# PASSAGE SHOWN
==============================
I'm going to start with the AC chain because that's really what started the whole mess. I've always been bothered by the way AC is presented in the core rulebooks. "If you roll this number or less on your attack roll you miss. If you beat it you hurt them." Simple? Yes. Realistic? Definitely not. I can accept that explanation for a defender in leather armor, but consider the case of Bracers of Armor. The description states that the Bracers generate a "magical field of force" which completely encompasses the wearer. If the field has no chinks or breaks into which a weapon can be slipped how, exactly, does a high attack roll hurt them? Does the weapon punch through the field? If so, shouldn't it have its damage reduced based on the strength of the field it passed through? Then there's full plate. That presents a whole other set of problems. I can deal with a rapier finding its way into the slits and joints of plate mail...but what about a greataxe? Surely THAT isn't being deftly guided into breaks in the armor?
My solution to this problem works to a certain extent but it tends to slow things down quite a bit...and it requires a lot of set up work. If you've got ideas on how to do this better I'd be interested in hearing them. My idea consists of two parts: the AC chain, and the armor damage rules.

Part 1: The AC Chain
The AC chain is actually a really simple idea which I still make use of for determining the outcome of attack rolls by both PCs and NPCs. Essentially, an AC chain is a point-by-point chart detailing where a character's total AC comes from. The reason this is important is that it lets you know what (if anything) an attacker did with his attack roll. Basically, you can compare an attack roll with the chart for a given defender and see that the attacker completely missed his target, or the defender dodged out of the way, or the attacker's claws raked across the front of the defender's breastplate. The AC chain itself is created simply by applying a ranking system to the various AC bonuses a character can receive. A character with every type of bonus (that I can think of right now) would look like this:

Base AC: A number in this range misses without the defender having to take any action.
==============================
# WORK TASK 1
Answer these about the post on armor class:
(a) What does the cited description say Bracers of Armor generate?
(b) What two parts make up the author's idea?
(c) What happens when an attack roll falls in the Base AC range?

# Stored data
==============================
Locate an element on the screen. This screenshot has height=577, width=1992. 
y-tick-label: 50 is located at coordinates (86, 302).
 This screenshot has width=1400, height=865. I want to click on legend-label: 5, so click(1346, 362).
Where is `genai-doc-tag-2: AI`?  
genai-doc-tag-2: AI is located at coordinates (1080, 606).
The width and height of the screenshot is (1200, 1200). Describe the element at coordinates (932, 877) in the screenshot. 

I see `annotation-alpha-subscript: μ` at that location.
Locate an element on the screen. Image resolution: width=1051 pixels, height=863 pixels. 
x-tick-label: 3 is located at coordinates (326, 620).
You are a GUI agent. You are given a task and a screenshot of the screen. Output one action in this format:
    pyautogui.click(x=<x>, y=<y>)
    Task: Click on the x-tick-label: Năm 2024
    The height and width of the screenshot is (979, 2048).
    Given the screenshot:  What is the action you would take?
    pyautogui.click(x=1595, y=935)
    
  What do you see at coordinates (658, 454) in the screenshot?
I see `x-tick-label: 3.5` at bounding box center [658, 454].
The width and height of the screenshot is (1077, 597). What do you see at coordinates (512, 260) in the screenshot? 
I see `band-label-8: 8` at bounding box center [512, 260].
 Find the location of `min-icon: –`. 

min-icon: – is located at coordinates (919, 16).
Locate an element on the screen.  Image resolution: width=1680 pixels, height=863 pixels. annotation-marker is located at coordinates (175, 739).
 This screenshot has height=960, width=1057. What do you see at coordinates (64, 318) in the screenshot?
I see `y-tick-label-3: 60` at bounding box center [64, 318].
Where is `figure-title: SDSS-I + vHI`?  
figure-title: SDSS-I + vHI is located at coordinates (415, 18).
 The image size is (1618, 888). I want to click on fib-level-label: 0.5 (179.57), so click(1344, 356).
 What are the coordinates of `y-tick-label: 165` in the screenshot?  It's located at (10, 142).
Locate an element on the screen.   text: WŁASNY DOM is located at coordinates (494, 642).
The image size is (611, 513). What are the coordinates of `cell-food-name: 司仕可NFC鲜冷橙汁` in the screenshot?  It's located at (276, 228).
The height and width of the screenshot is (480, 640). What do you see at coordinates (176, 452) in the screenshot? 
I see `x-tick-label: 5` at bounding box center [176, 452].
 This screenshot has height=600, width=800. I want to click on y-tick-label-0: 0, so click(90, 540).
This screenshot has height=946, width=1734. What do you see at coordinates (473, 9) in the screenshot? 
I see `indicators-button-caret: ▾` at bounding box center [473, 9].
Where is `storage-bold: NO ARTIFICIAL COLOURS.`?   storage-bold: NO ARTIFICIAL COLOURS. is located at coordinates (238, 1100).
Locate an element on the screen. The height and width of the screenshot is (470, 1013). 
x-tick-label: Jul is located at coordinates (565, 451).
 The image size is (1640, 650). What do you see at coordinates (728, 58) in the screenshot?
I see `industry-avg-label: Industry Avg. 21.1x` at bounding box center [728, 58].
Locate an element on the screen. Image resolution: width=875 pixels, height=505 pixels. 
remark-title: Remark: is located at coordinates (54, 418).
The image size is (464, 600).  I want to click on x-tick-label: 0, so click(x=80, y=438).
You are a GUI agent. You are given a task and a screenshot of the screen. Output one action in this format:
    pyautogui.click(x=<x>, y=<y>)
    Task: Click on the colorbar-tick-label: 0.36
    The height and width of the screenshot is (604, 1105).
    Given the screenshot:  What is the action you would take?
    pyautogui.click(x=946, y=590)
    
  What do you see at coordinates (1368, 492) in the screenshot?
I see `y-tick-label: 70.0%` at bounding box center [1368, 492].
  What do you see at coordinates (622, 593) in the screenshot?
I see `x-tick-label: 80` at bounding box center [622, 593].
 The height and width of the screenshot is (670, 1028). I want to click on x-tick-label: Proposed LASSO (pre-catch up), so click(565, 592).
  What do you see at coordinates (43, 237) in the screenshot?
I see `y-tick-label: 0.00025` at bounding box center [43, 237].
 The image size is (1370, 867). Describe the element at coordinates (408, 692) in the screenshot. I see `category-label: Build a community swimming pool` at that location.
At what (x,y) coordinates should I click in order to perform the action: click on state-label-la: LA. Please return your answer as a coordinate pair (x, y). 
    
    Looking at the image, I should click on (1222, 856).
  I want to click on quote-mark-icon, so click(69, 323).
==============================
# WORK TASK 2
Please copy the lines of the stored data from the line containing "At what (x,y)" through the end of the records, inclusive.

# EXERCISE ANSWER 1
(a) A "magical field of force" that completely encompasses the wearer.
(b) The AC chain and the armor damage rules.
(c) The attack misses without the defender having to take any action.

# EXERCISE ANSWER 2
At what (x,y) coordinates should I click in order to perform the action: click on state-label-la: LA. Please return your answer as a coordinate pair (x, y). 
    
    Looking at the image, I should click on (1222, 856).
  I want to click on quote-mark-icon, so click(69, 323).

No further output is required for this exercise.